** start of SOURCE PASSAGE **
By Joe Procopio

Joe Procopio
Sometime in May, you’re going to be walking down Main street in Downtown Durham and pass by a glass-encased habitat at the front of a well-known coffee shop where a single entrepreneur or team of entrepreneurs will be feverishly working for your enjoyment.
You may stop in for a delicious coffee, you may just watch for a few minutes while lines of code are slung at some business problem that needs fixing. But when you walk away and go about the rest of your day, you’ll be thinking, “I should have thought of that.”
The Smoffice
You’ll be peering through the glass at The Smoffice, a so-crazy-it-has-to-work partnership between the Greater Durham Chamber of Commerce, Downtown Durham Inc., Beyu Caffe, and a host of other local sponsors.
The idea is to give a single startup six months of free space in “the worlds smallest office” in downtown Durham, driving home the point that a startup doesn’t necessarily need big or fancy or cash or backing, but simply a great idea fostered in a stimulating and supportive environment.

It’s a rather artful statement on Durham as an up-and-coming startup ecosystem.
Of course, there are other bells and whistles, but these are grass roots bells and whistles, most importantly a nearby condo for potential out-of-town candidates, and also free custom office furniture, a tablet, assistance from experts in legal, accounting, and marketing, and finally connections to over 70 of the startups in downtown Durham.
The application process starts Wednesday, 2/29 (Leap Day, just to drive the quirkiness home), and more info can be found on http://www.thesmoffice.com
I’ll wait while you turn your world back rightside up.
So Who Did Think of That?
When people ask me how Durham has come from seemingly nowhere to emerge overnight as the most hypeworthy startup hub of the east coast, I give a varying array of reasons: The establishment of the American Tobacco Complex downtown, the low cost of space, the growing number of privately run support organizations, elves, etc. But usually I include one specific thing.
** end of SOURCE PASSAGE **
* **STATED TASK 1**: Present every line of the listing below as a numbered list, leaving out any blank lines.
** start of ENTRIES **
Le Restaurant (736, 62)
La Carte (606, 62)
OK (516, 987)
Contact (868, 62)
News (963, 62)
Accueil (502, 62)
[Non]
** end of ENTRIES **
* **STATED TASK 2**: Update everything from "The idea is" down to "in downtown Durham." in the Smoffice passage, writing "apartment" wherever "condo" appears.

* **RESULT 1**:
1. Le Restaurant (736, 62)
2. La Carte (606, 62)
3. OK (516, 987)
4. Contact (868, 62)
5. News (963, 62)
6. Accueil (502, 62)
7. [Non]

* **RESULT 2**:
The idea is to give a single startup six months of free space in “the worlds smallest office” in downtown Durham, driving home the point that a startup doesn’t necessarily need big or fancy or cash or backing, but simply a great idea fostered in a stimulating and supportive environment.

It’s a rather artful statement on Durham as an up-and-coming startup ecosystem.
Of course, there are other bells and whistles, but these are grass roots bells and whistles, most importantly a nearby apartment for potential out-of-town candidates, and also free custom office furniture, a tablet, assistance from experts in legal, accounting, and marketing, and finally connections to over 70 of the startups in downtown Durham.